|Sir Edmund Hakewill-Smith|
|Years of service||1915 – 1949|
|Battles/wars||First World War
Second World War
Hakewill-Smith was born in Kimberley, Northern Cape, South Africa, on 17 March 1896, he was educated at the Diocesan College ("Bishops") in Rondebosch, Cape Town, South Africa and at the RMC Sandhurst.
Hakewill-Smith was commissioned in to the Royal Scots Fusiliers in 1915 and served in France during the Great War. After serving with the British Military Mission to South Russia, he also acted as Aide-de-Camp to Lawrence Dundas, 2nd Marquess of Zetland (Governor of Bengal, India).

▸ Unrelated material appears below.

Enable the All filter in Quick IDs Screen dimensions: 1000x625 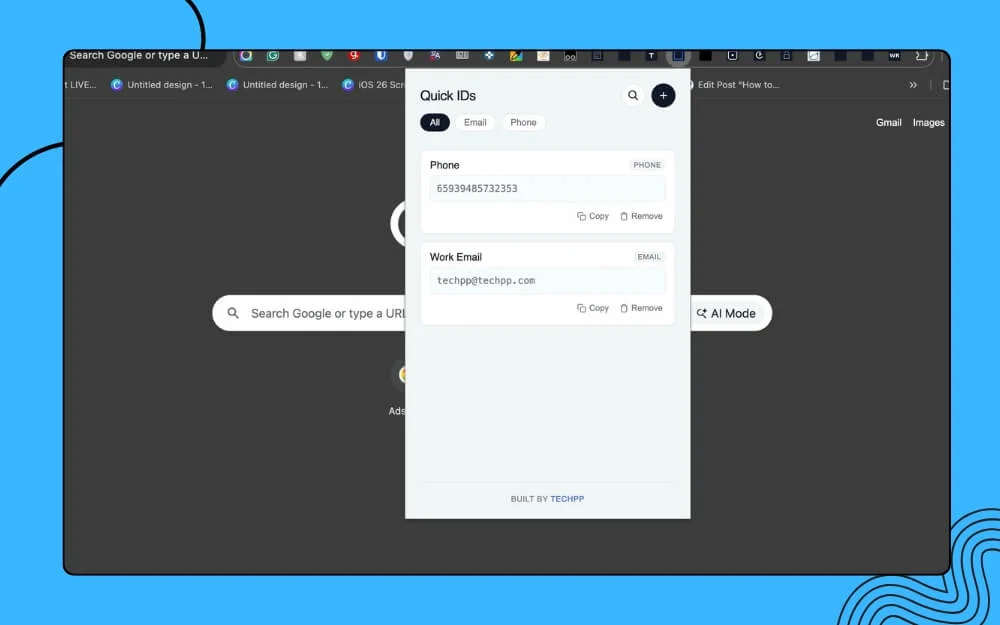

Hakewill-Smith initially served as officer-commanding the 5th Battalion, Devonshire Regiment, during the early days of the Second World War. Hakewill-Smith also served as the officer-commanding the 4/5th battalion Royal Scots Fusiliers. Promoted to temporary brigadier, he then commanded the 157th and 155th Infantry Brigades, before taking over command of the 52nd (Lowland) Infantry Division. Hakewill-Smith commanded the 52nd division during the campaign in North-West Europe. After the War he commanded the Lowland District in Scotland before serving as President of the Military Court for War Crimes Trial of Field Marshal Albert Kesselring. He retired in 1949.
Hakewill-Smith was awarded the CB (1944) and CBE (1945), and also served as the Honorary Colonel of the Royal Scots Fusiliers (1946–1957). In addition, he served at Windsor Castle as a Military Knight of Windsor, later being appointed Lieutenant Governor of the castle (1964–1972) and was created a Knight Commander of the Royal Victorian Order (KCVO) in 1967. He died in 1986.